The structure of the session itself

A typical first CBT session follows a rough shape. After a brief introduction and orientation — covering how sessions work, confidentiality, and what to expect — most of the time is spent on the assessment conversation described above. Towards the end, your therapist will usually share their initial understanding of the problem and check whether it resonates with you. This is the beginning of the shared formulation that CBT is built on.

You will also be asked what you want to get from the work, and your therapist will offer some initial thoughts on how CBT might help. There may be a brief discussion of how many sessions are typically needed for your kind of difficulty — this varies considerably, but a realistic range for anxiety-related problems is often 8 to 16 sessions.

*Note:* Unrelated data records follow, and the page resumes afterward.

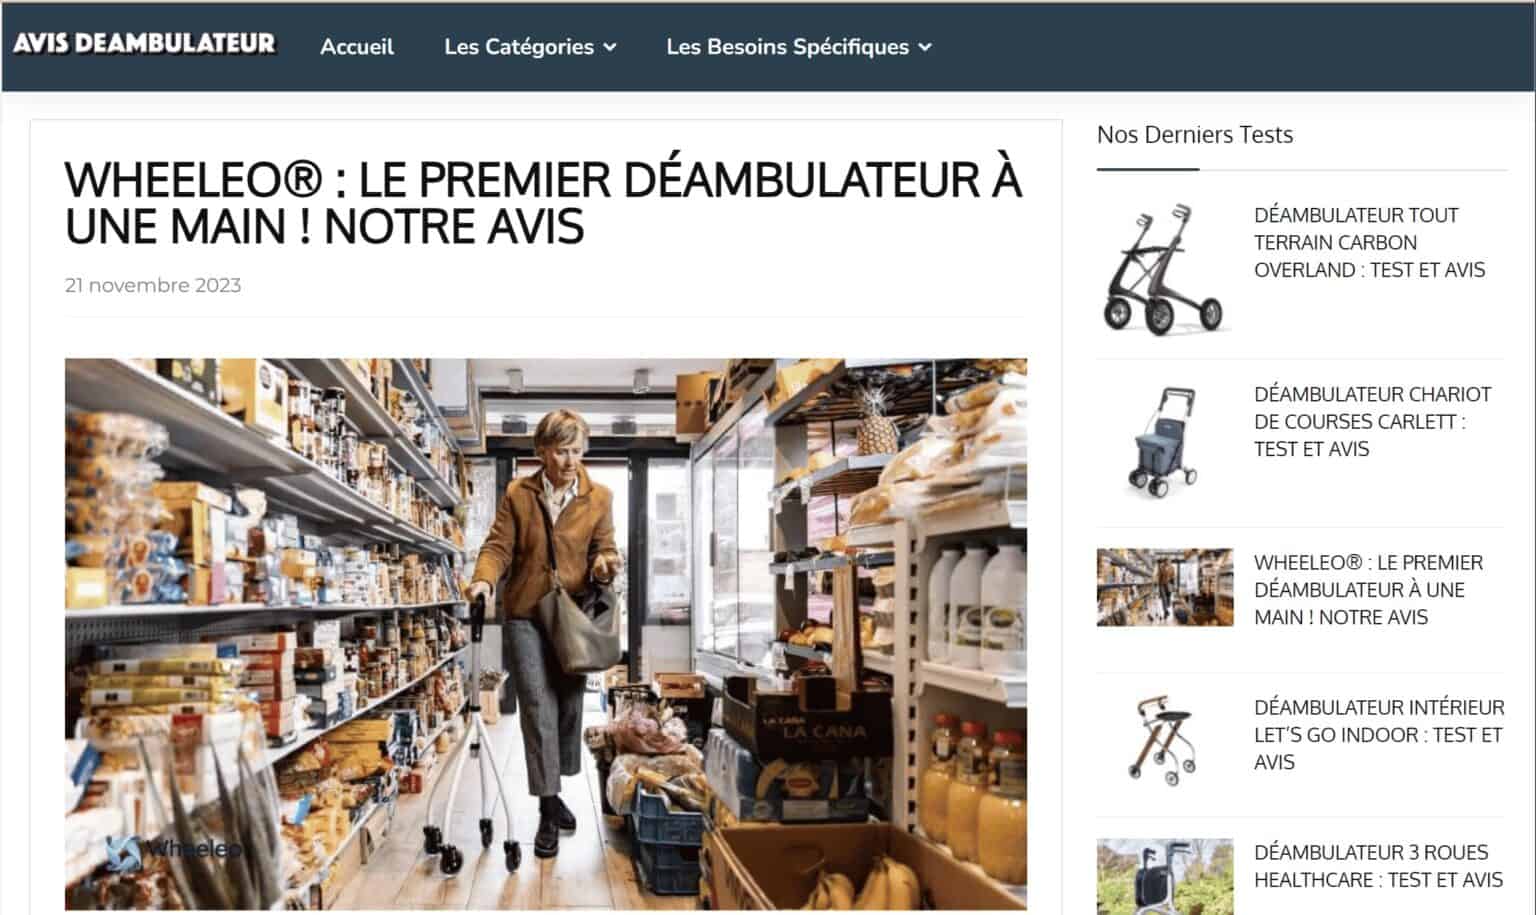Viewport: 1536px width, 915px height.
Task: Open the Carlett shopping cart thumbnail
Action: (x=1164, y=442)
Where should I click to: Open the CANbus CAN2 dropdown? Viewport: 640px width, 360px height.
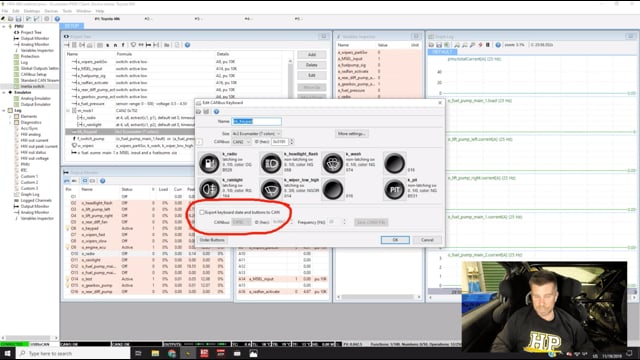pos(241,142)
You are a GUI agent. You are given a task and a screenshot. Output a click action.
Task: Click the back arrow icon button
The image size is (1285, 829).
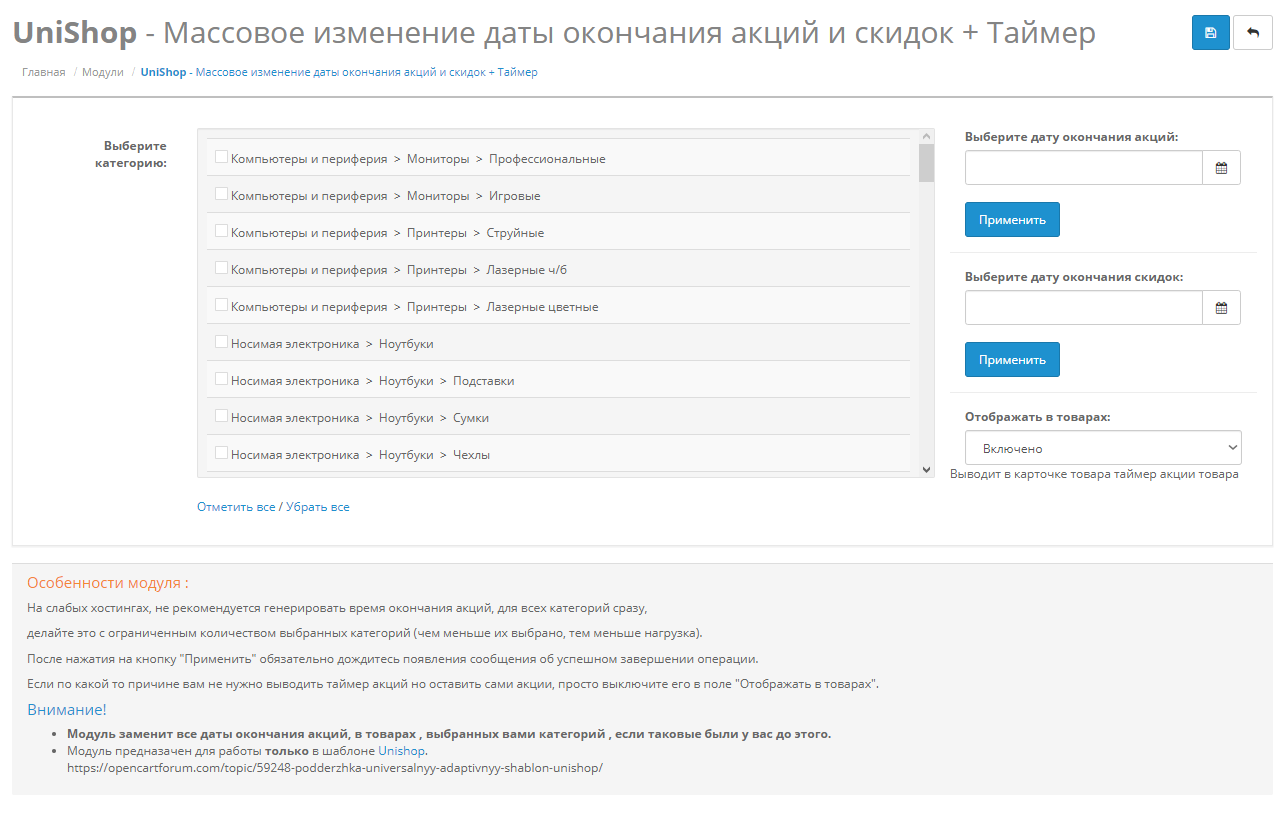tap(1253, 33)
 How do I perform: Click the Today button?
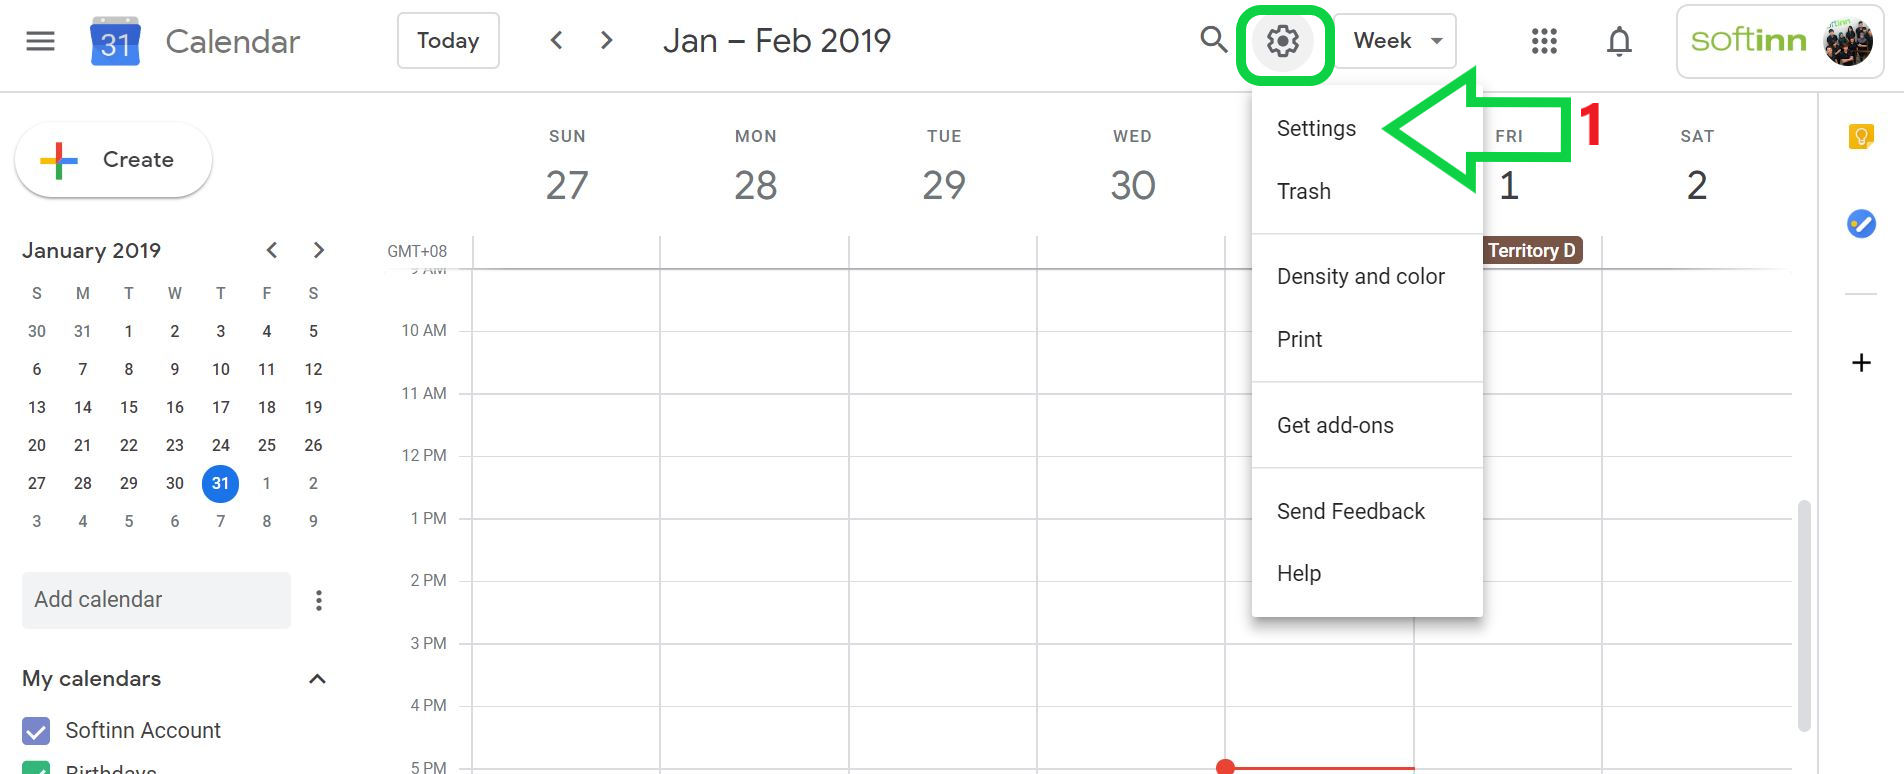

Taking notes and homework assignments

CBT is not a passive experience. From the very first session, you can expect your therapist to encourage you to track your experiences between appointments. This might start with something straightforward — a simple thought diary where you note down situations that triggered anxiety, what you thought at the time, and how you responded. Do not overthink this. The aim is not to produce a literary account but to gather information that both you and your therapist can use.

These between-session tasks are sometimes called homework, though many therapists use other terms. Whatever the name, they matter. Research consistently shows that clients who engage with between-session work progress faster and maintain their gains more reliably. Your therapist will always explain the rationale behind a task and will never set something that feels unreasonable or overwhelming.

What to take away from the first session

By the end of your first appointment, you should have a clearer sense of whether CBT feels right for you, a preliminary shared understanding of your difficulties, and some idea of what the next few sessions might involve. You are under no obligation to continue if it does not feel like a good fit. CBT requires genuine engagement and collaboration — if the relationship does not feel right, it is worth saying so or seeking a different therapist.

Most people leave a first session feeling a combination of things: some relief at having started, perhaps some emotional tiredness from talking about difficult material, and hopefully a degree of optimism that there is a structured approach that can help. That combination is normal, and it is a reasonable place to begin.